Hub and I drove up to the City again tonight, and had steaks at the Road House. We went by ourselves. We did not take any mothers with us, and once there we did not phone any children and ask them to join us. We went by ourselves. It was a (let me jog my memory here for a minute. . . . okay, I remember now. . . .) DATE. Yes, tonight I had a date with a cute boy. He paid and everything, so it was a real date. And when he took me home, he walked me to the door. And I (please don’t tell my mother) invited him in. He’s still here. Down in the family room, grading papers and watching tv. We’re wild, remember? But hey, the evening isn’t over yet.

Personally, I think we should just move up there to the City, as every single day one or both of us goes up there anyway. I’m sure the children would love it if we were that much closer, and more able to keep an eye on their social lives. It’s difficult to do that, from a distance. I suspect they are going out with people Hub and I don’t even know, some nights. And after the raspberry Margarita incident of last night, I MORE than suspect that there might be some (GASP) shennanigans of the alcoholic nature going on.

If I had keys to their apartments, I could go in while they were at work and clean, and listen to their phone messages and reply to them, to save them the trouble. I’d write down all the names and numbers of all the girls who seemed nice by my standards, which I’m sure are the same as Zappa’s standards. And I’d do the same for Belle, with the men. Any floozy-ish activity would, of course, be erased. I know Zappa would appreciate that. And any suggestion of wrong-doing on Belle’s answering machine would be dealt with likewise. I could check their email, and go through their address books, eliminating anyone that didn’t pass my sharp-eyed mommy exam. Why, it would save them a TON of time and trouble.

You see, children? Mommy would be very helpful living up there. Why, we could even get an apartment in your complex! I could sell my car, because I know you would be glad to drop everything and cart me around anytime, and anywhere I wanted to go. This is sounding better and better by the minute!

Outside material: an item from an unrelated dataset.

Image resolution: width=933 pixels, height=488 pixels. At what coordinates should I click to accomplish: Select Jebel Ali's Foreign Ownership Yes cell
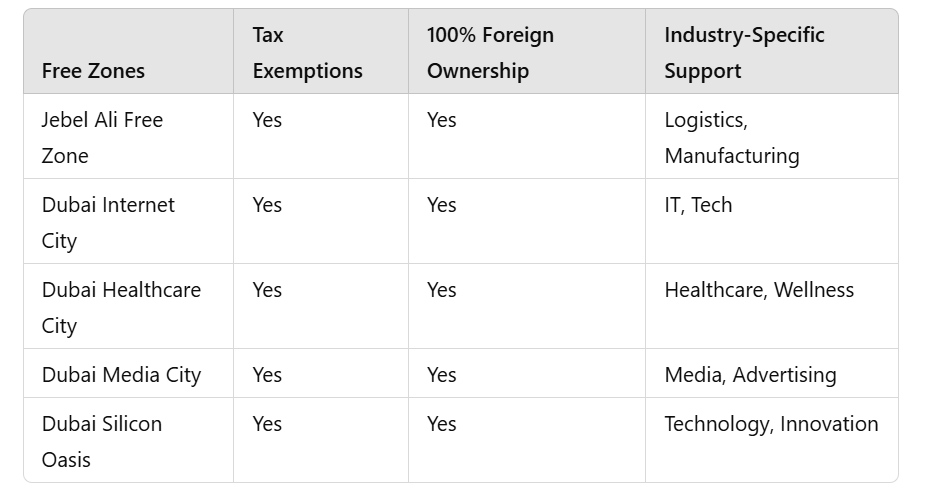(441, 120)
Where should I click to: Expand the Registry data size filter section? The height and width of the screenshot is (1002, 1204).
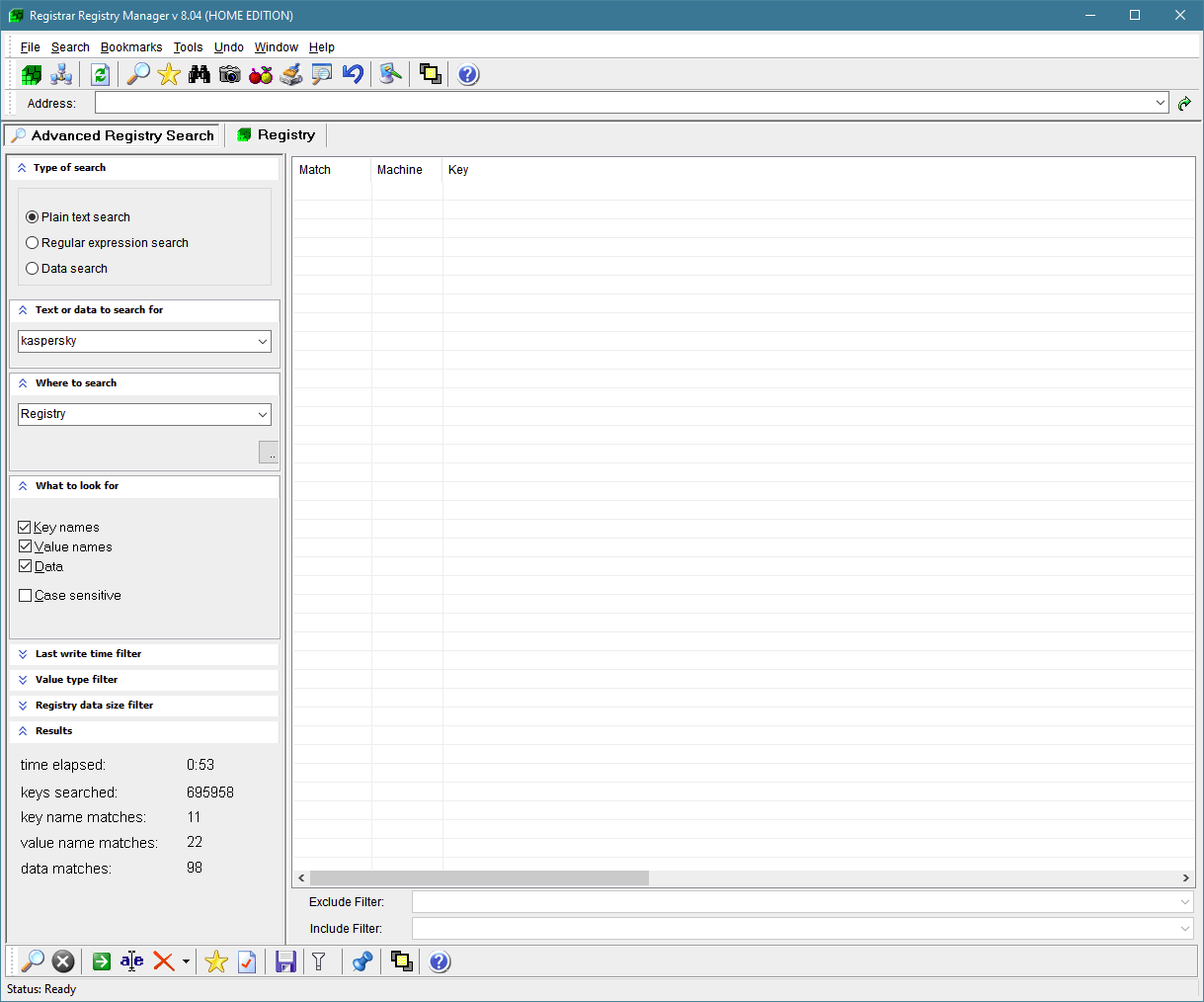[94, 706]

I could call the mommies of your dates to make sure they came from nice families. I could be there when you brought your date in, to take prom-like pictures for posterity. I know your dates would appreciate something for the memory book. Your grandmothers might even join me! You’d enter your apartment with your date, late at night, and there we’d be, wearing ruffly pink aprons and holding out paper Dixie cups of Kool-aid for you and your date! And then we could all watch Nickelodeon together! Oh, we’d have a lovely time for forty minutes or so, when of course your date would take his/her leave and go back to their own apartment to sleep.

What do you think, children? Tell Momy what you think.

Here’s what I think:

Just remember that no matter how embarassing Momy might get sometimes, it could always be worse.